Na verdade, o problema é muito mais social de sentir a dor que será para essas famílias que estão fazendo sacrifícios enormes para manter um sujeito na faculdade, que eu sei que é de terceira categoria, uma porcaria, que não vai dar em nada e que custa metade do orçamento da família inteira. Minha vontade é dizer “bota esse cara num Senac para ele aprender soldagem, para ele aprender encanamento, que vai ser muito melhor”. No Brasil há muito esse negócio de que as pessoas têm que ser doutoras.
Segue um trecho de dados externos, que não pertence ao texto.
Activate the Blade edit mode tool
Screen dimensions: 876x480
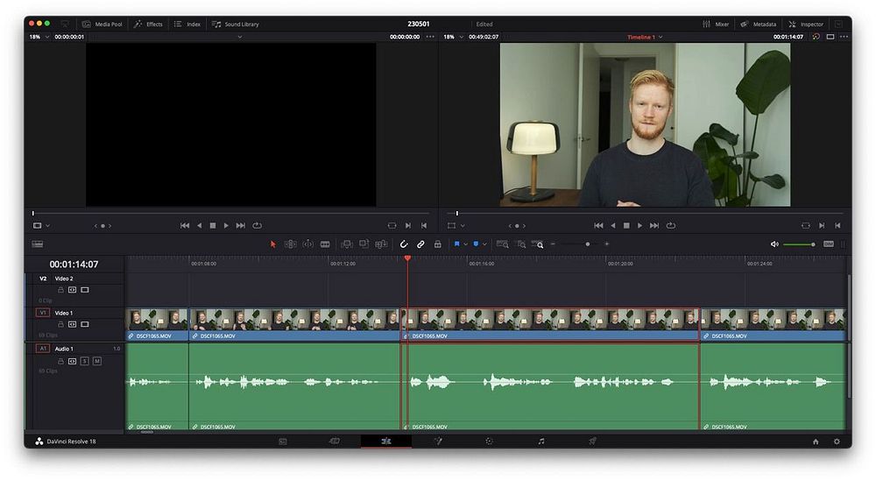point(325,244)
ConJur — Mas a diferença é muito grande?
Horácio Bernardes — Eu tenho muito dó desses meninos que estão estudando Direito em faculdades de terceira categoria e não estão aprendendo nada. Verifico pelos meus estagiários que se eles não enfiarem a cara no livro e estudarem feito condenados, não aprenderão nada em faculdade nenhuma. Claro que se for na USP, na PUC, na FGV, no Mackenzie, o nível é muito melhor do que em outras milhares que têm por aí. Mesmo assim, o sujeito que quer ser advogado tem que estudar diariamente. Cada dia que você não estuda você é menos advogado. Hoje eu tenho lá duas leis que colocaram em cima da minha mesa para eu ler, conversar com meu sócio e ver se é aplicável ao meu cliente ou não. Ou seja, vou ter que dar uma estudada. Estou com 64 anos e nunca fiquei um dia sem me atualizar um pouquinho.
ConJur — O que acha da obrigação de os donos escritórios serem advogados?
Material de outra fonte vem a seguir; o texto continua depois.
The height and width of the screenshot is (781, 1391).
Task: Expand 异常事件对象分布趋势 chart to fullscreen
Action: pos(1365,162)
Horácio Bernardes — Fico muito orgulhoso de ser brasileiro, porque a OAB é atuante e há várias coisas que se pode discutir. Hoje, em quase todos os países, há possibilidade de uma parte do capital do escritório de advocacia estar na mão de não advogados. Na Itália, por exemplo, até 49% de cotas do escritórios podem ficar na mão de investidores. Já na Inglaterra a banca pode ser inteiramente de investidores que não são advogados. No Brasil, ainda tem a uniprofissionalidade, quer dizer, sócios de escritórios de advocacia só podem ser advogados, e a sociedade deve ser registrada na OAB.
ConJur — O advogado brasileiro tem condição para trabalhar dessa forma?
Horácio Bernardes — Na IAB entendemos que a advocacia tem que ser liberalizada. Particularmente, tenho várias restrições com uma sociedade ser controlada por pessoas de negócios e não advogados. A profissão não pode ter características mercantis no Brasil, e eu confio nisso. Por outro lado, podíamos admitir que escritórios brasileiros pudessem se unir a grandes redes internacionais. Fui contra isso durante muito tempo, mas agora a advocacia brasileira já está madura o suficiente. Não estamos mais fracos no mercado, os escritórios grandes brasileiros têm estruturas, conhecimento, tecnologia comparáveis a escritórios americanos.
ConJur — E quanto à atividade de consultoria e auditoria?
Horácio Bernardes — Em vários países as consultorias e auditorias são proprietárias dos maiores escritórios de advocacia. Entendo que isso é descabido. O advogado é feito para receber o segredo dos clientes e guardar. Auditoria é feita para descobrir e divulgar. É um choque muito grande no procedimento ético. É a mesma coisa que fazer uma sociedade entre um médico e uma funerária: os interesses são diferentes.
ConJur — Há uma preocupação da advocacia em perder espaço de trabalho com o aumento do uso de inteligência artificial. Como o advogado deve lidar com isso?
Horácio Bernardes — A tecnologia vai substituir em grande parte o serviço, mas não o aspecto estratégico. A máquina não vai substituir a estratégia que tem que ser tratada pelo ser humano e a decisão que deverá ser tomada. Os advogados têm de estar preparados para lidar com tecnologia como qualquer outro profissional e já há muitos buscando especializações em engenharia, arquitetura da informação, dentre outros. Mais do que se preocupar com a tecnologia, o advogado não pode negociar com o Estado de Direito, não se pode negociar com a democracia, com os direitos fundamentais.